Hard-working Mr Dorman was later granted indefinite leave to remain in the UK, which led to Marva and Nathan returning to Peterborough, and he said he has now been told by the Home Office that the family will be granted British citizenship.
Reflecting on his family’s treatment, he said: “It’s not nice. I get so emotional every time I think about it.
“The two-and-a-half years my son spent in Jamaica will be with him for the rest of his life. The strain it put on us was unbelievable. How in their right mind could they send a child back?
“Sometimes when I’m in bed at night I think to myself ‘why did this have to happened?’ It should never have happened.
“I’m not a criminal and I’ve never been in any trouble. How could this happen? It hurts. They want to keep immigration down but they’re picking on the wrong people.”
The Prime Minister and Home Secretary have both apologised for the treatment of Commonwealth migrants who came to the UK decades ago but are being threatened with deportation.
Mr Dorman, who is now chair of the Afro Caribbean Millennium Centre in Dickens Street, came to England in 1959 aged 15 to live with his mother. He joined the RAF in March 1962, three months before his native country was granted independence from the United Kingdom, and served for nine years.
This included touring Aden in Yemen. “I did not need any passport to travel,” he said.
Mr Dorman then held several jobs including putting machinery together at Perkins and driving buses for Stagecoach.
He said: “When it became necessary for me to have my passport to travel I was told if I went out the country I would not be able to come back. I said ‘that’s rubbish I’m a British citizen, how can that be?’
“They said ‘you’re not, you’re Jamaican’. In 2006 I applied for citizenship. I told them the month I came to England.
“They said they could find no mention of me coming into the country at that time.”
Winston’s wife Marva also came from Jamaica to Peterborough. Winston met her when she was a student at Peterborough Regional College, but when she gave birth to their son Nathan three months prematurely in 2004 she could not go into college.
Marva did not need a visa to come to the UK, according to Winston, but she was granted a student visa to study at the college. However, when she was ready to return to the college in 2007 an application to renew her visa was denied and she was told by the Home Office she had go back to Jamaica with no right of appeal.

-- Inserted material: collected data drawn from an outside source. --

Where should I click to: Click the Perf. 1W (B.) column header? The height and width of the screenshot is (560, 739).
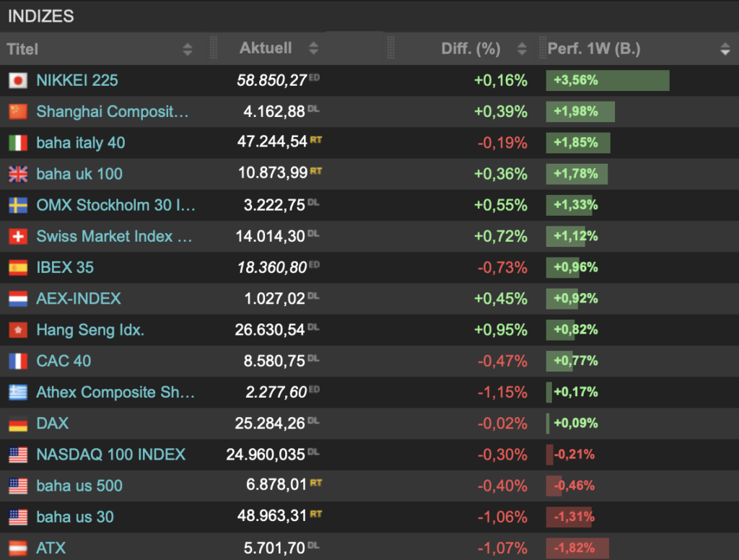coord(594,49)
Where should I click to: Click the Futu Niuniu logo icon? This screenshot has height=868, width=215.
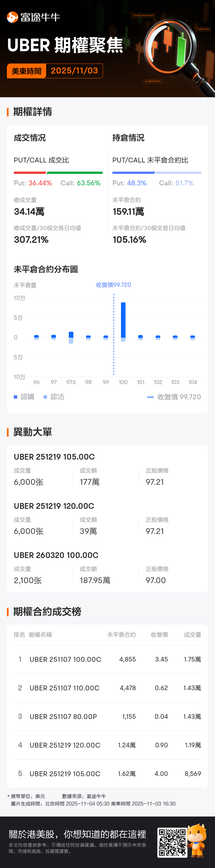[12, 17]
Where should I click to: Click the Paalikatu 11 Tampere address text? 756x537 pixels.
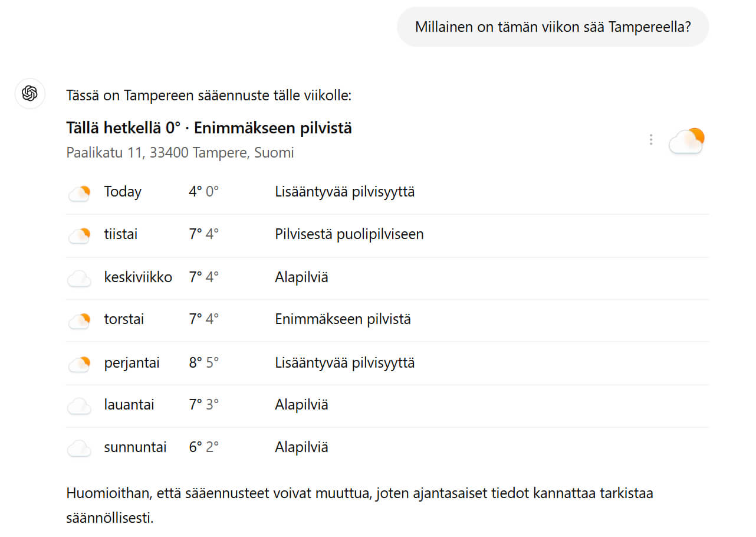point(180,153)
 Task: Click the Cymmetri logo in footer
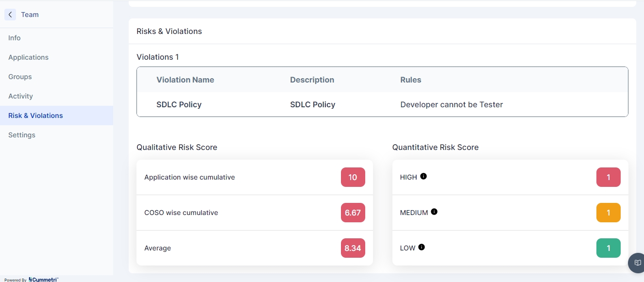tap(44, 280)
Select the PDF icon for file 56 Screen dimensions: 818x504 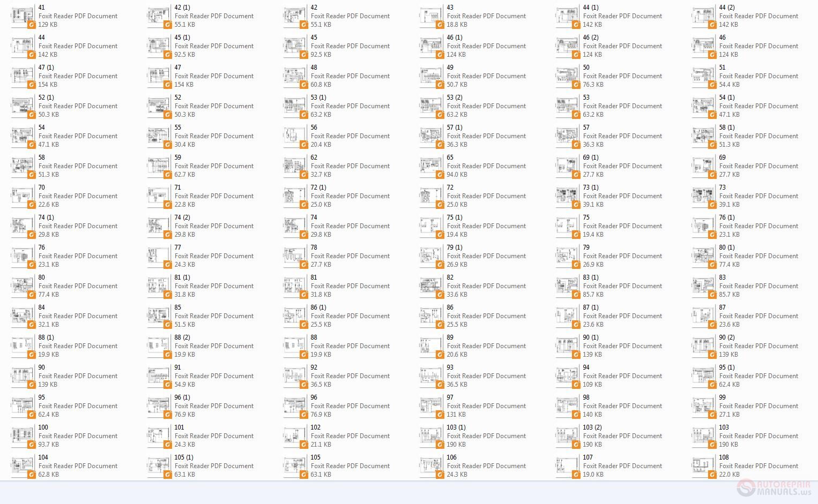pyautogui.click(x=295, y=137)
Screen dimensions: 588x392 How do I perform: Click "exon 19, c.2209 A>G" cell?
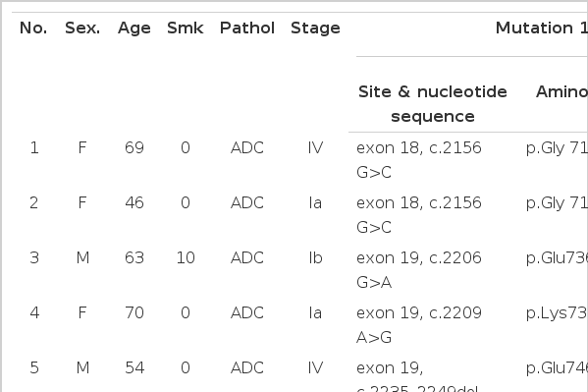pyautogui.click(x=419, y=325)
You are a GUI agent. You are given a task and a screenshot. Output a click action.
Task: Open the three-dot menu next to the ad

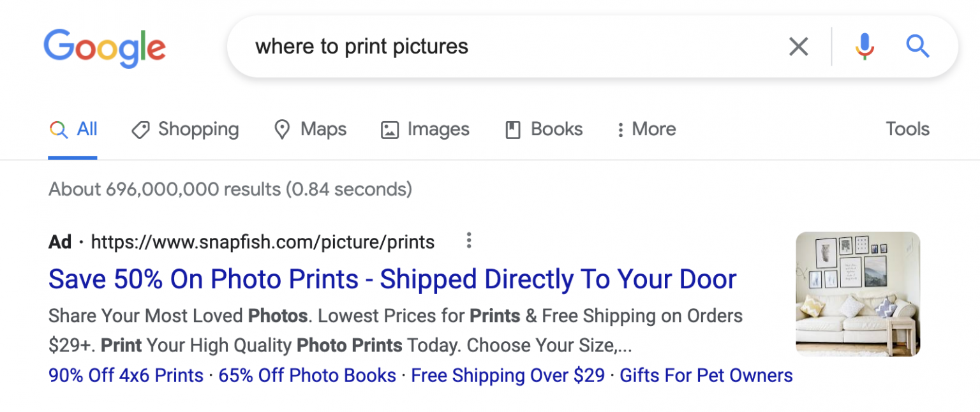pyautogui.click(x=469, y=240)
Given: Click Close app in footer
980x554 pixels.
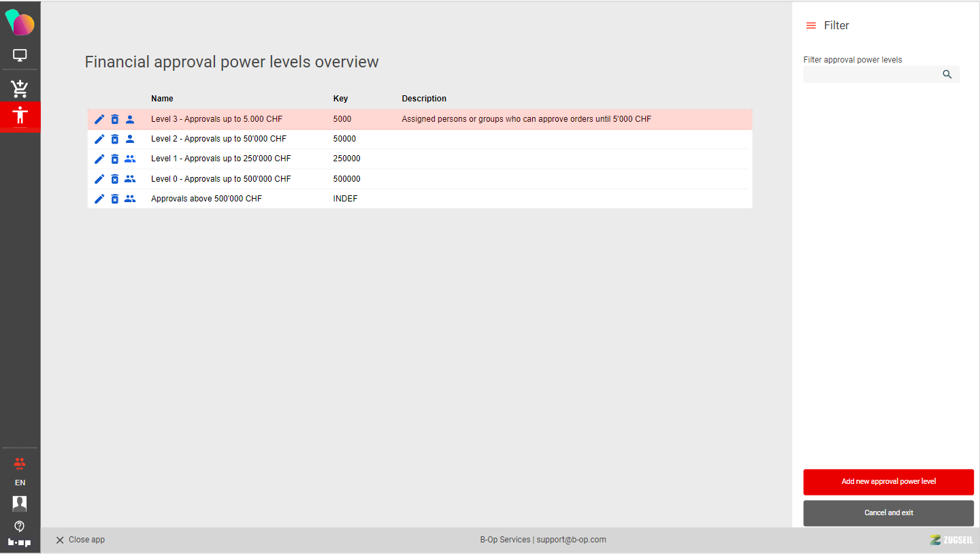Looking at the screenshot, I should coord(80,540).
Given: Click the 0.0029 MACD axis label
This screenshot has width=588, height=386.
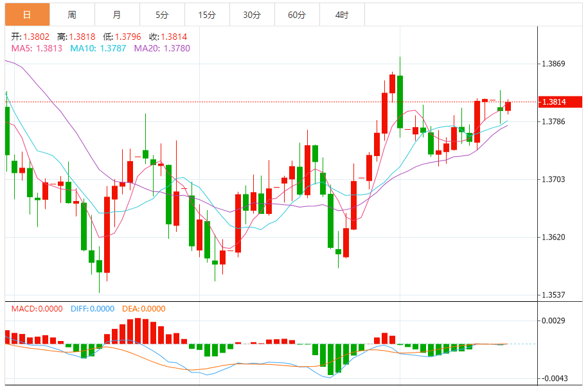Looking at the screenshot, I should click(x=553, y=320).
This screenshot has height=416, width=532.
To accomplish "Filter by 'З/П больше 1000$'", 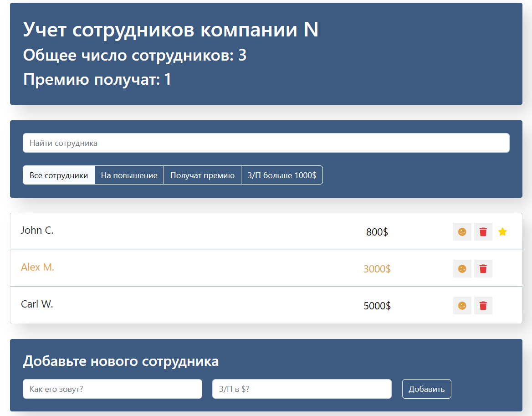I will [281, 175].
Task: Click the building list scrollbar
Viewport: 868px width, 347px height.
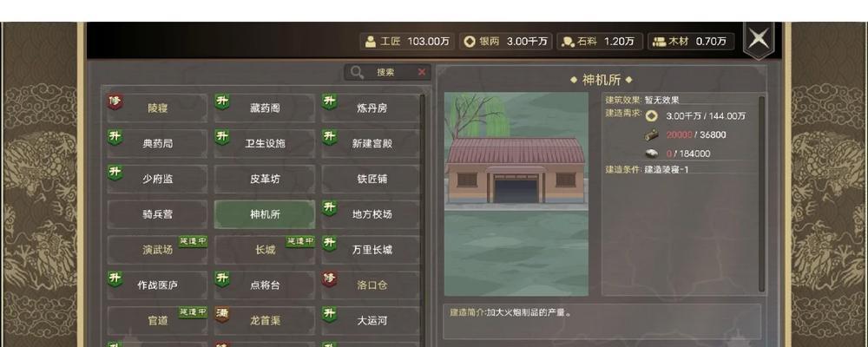Action: tap(423, 216)
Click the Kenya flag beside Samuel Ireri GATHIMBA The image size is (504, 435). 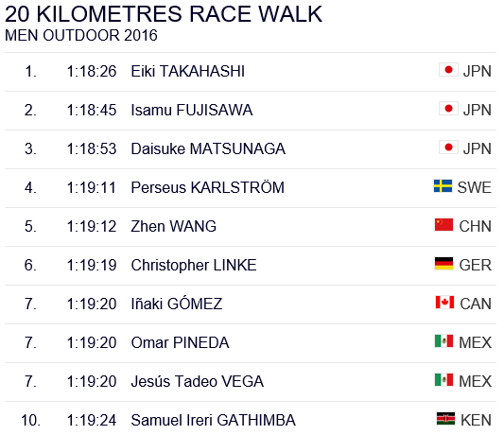(x=445, y=419)
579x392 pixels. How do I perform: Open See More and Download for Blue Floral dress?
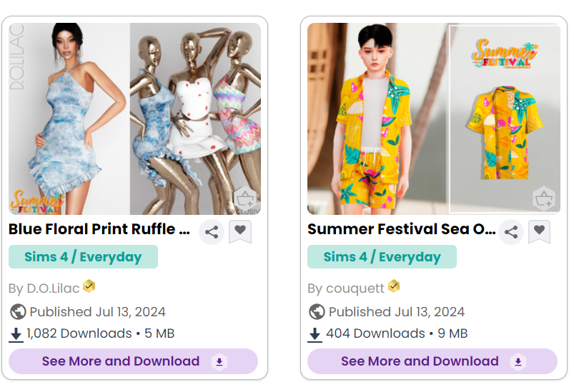[133, 361]
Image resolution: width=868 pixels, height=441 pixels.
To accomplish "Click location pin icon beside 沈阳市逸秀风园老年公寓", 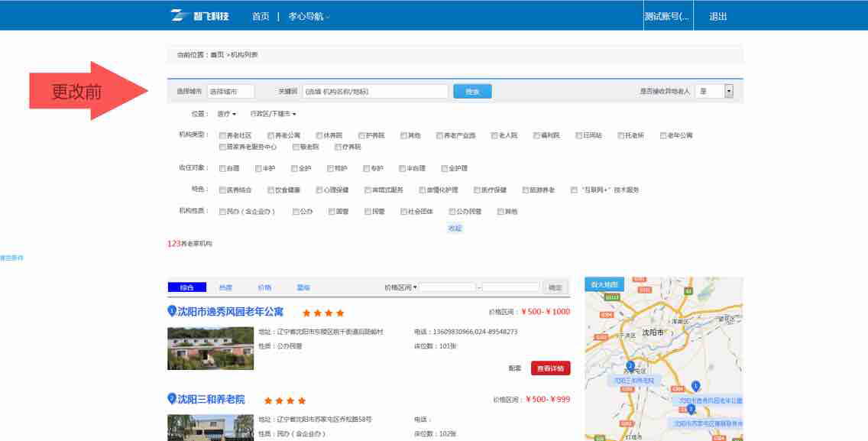I will [172, 311].
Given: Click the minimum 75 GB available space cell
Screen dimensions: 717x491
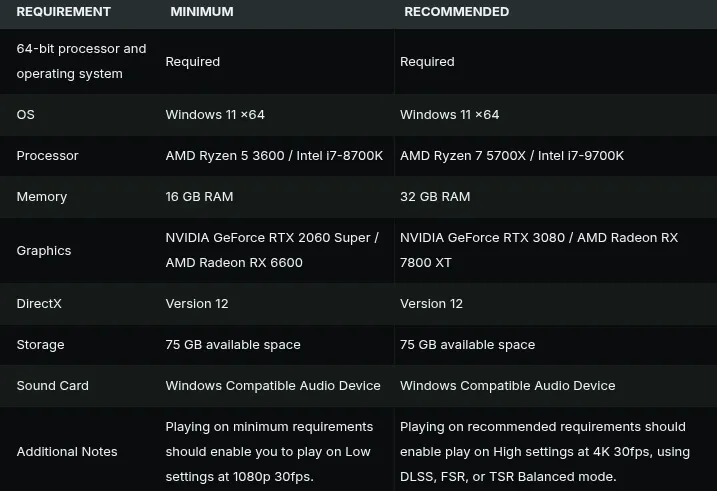Looking at the screenshot, I should [233, 345].
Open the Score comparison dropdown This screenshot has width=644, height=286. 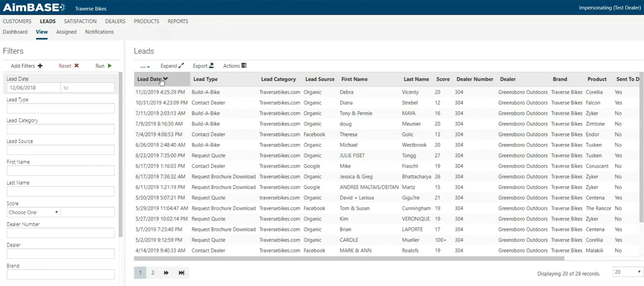pos(33,212)
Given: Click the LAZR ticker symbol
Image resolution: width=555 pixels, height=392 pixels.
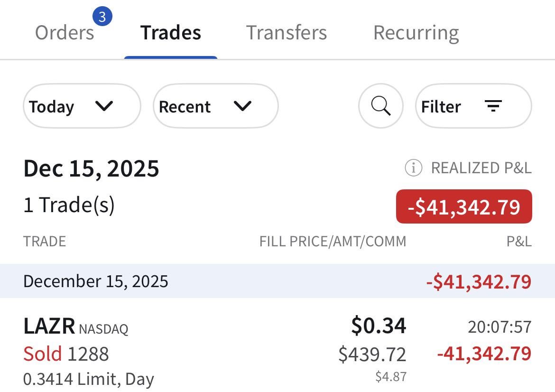Looking at the screenshot, I should coord(49,327).
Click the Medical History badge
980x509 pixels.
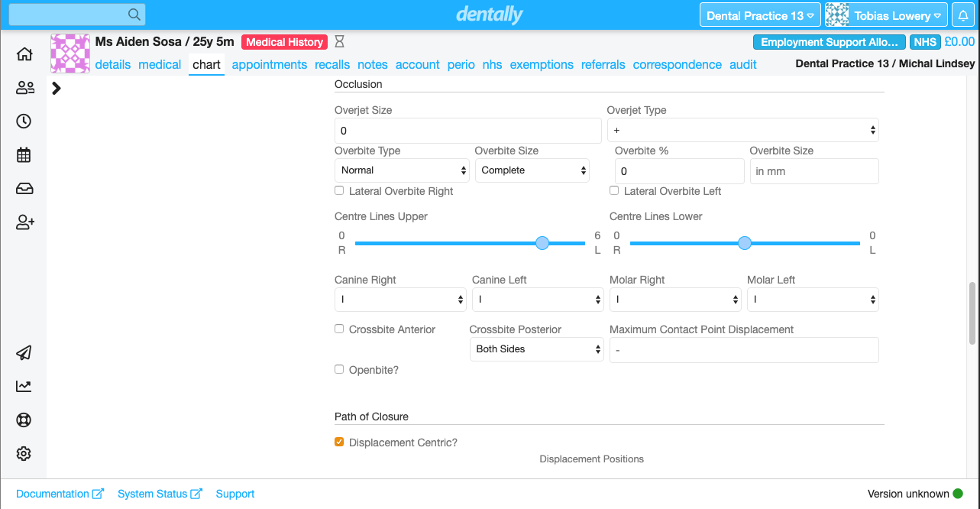(284, 43)
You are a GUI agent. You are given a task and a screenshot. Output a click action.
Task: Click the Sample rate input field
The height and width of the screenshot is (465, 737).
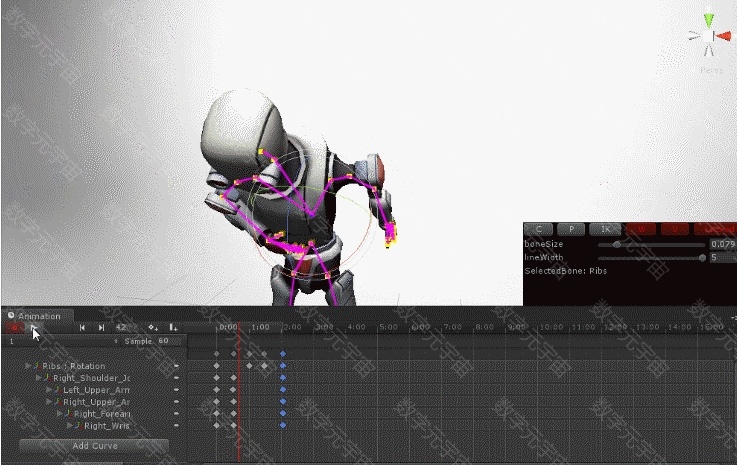(x=170, y=341)
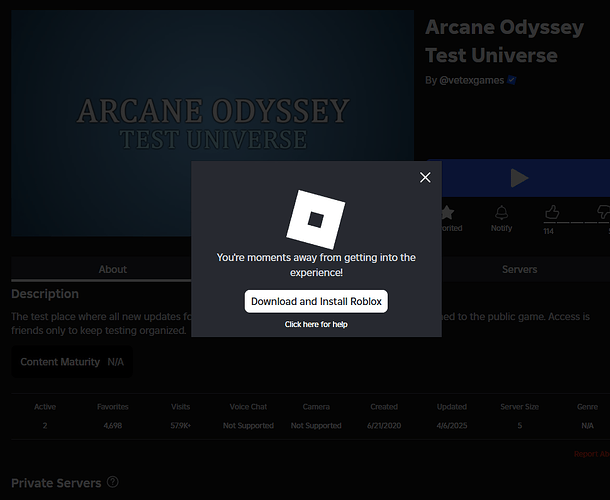
Task: Like the experience with thumbs up
Action: (550, 213)
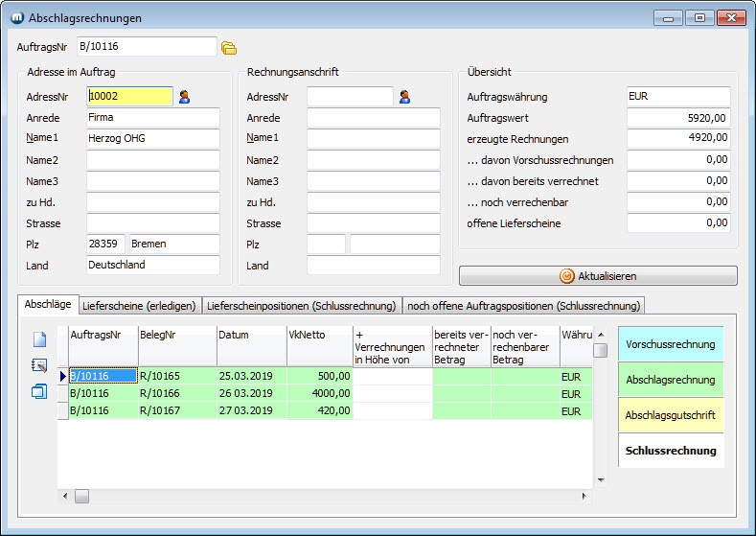This screenshot has width=756, height=536.
Task: Select the row indicator for R/10165
Action: coord(63,376)
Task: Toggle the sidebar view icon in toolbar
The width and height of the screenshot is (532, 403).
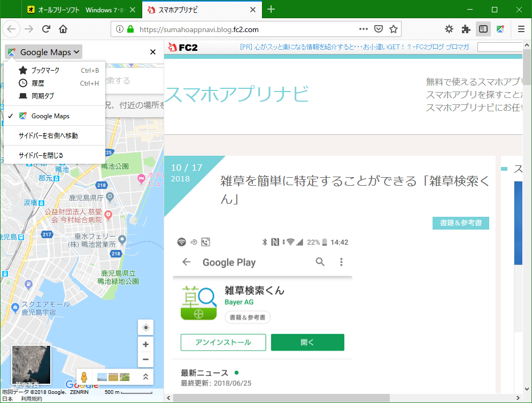Action: click(x=483, y=28)
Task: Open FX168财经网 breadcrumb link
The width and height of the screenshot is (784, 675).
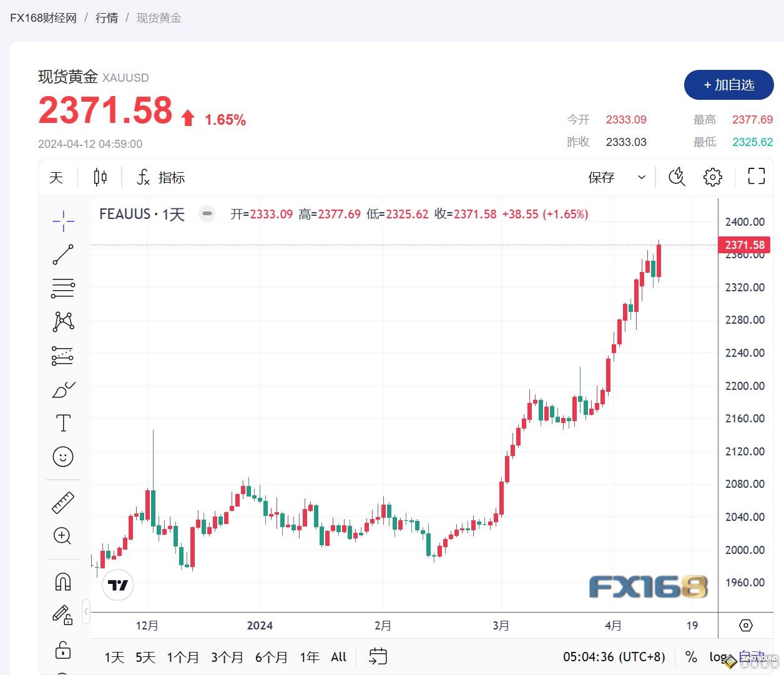Action: pyautogui.click(x=42, y=17)
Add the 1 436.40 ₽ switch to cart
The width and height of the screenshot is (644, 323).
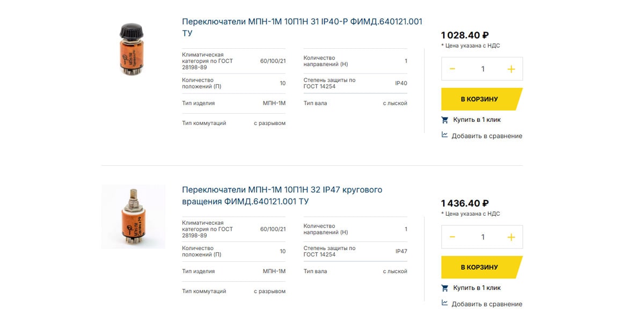481,267
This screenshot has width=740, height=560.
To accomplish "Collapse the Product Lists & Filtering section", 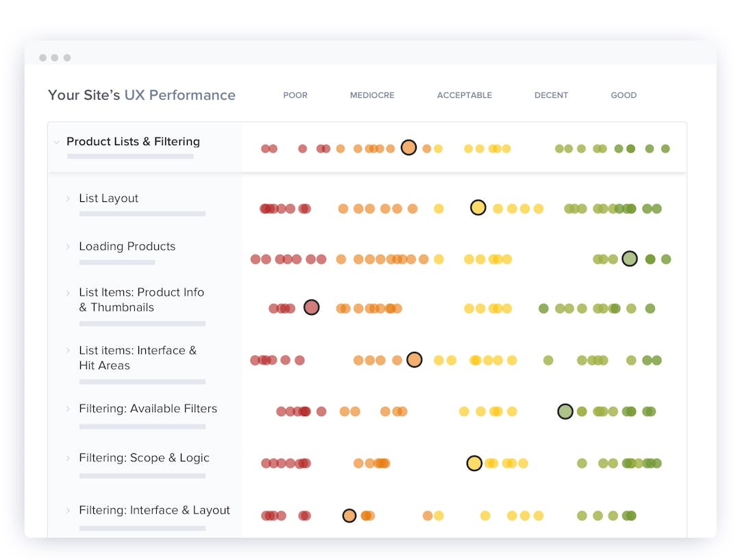I will click(57, 142).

“She went on a flight for nine hours to Jamaica,” said Mr Dorman. “She got there at 5.30 in the afternoon but did not leave the airport until 12.30am. They would not let my son in the country because they were saying he is English. They wanted to put him back on the plane the same day.”
Once mum and son were allowed to leave the airport they found a room to share with three other people, but as they did not have family around Mr Dorman was forced to work extra long hours as a bus driver to rent them a place to stay and to keep the family home in Werrington.
He said: “I worked double shifts every day for two-and-a-half years. I changed short shifts for long shifts. I woke up at 4am and worked until 9-10pm. The strain and stress - I don’t know how I survived.”
The ordeal finally came to an end in 2006 when Mr Dorman was given leave to reman in the UK. He then went out to Jamaica to get married to Marva, which meant she could return to the UK with Nathan. The paperwork and flights cost thousands of pounds, but that did not compare to the anguish the family had been through.
Husband and wife had only been able to speak by phone for 24 months, and then five-year-old Nathan was unprepared for primary school.
Winston added: “It’s been a long road and it’s been nothing but hurt all along. A lot of my closest friends did not know the road I had travelled.
“It’s unacceptable how they treated people that came here. There are 60-70 year-old grannies they are sending home to Jamaica.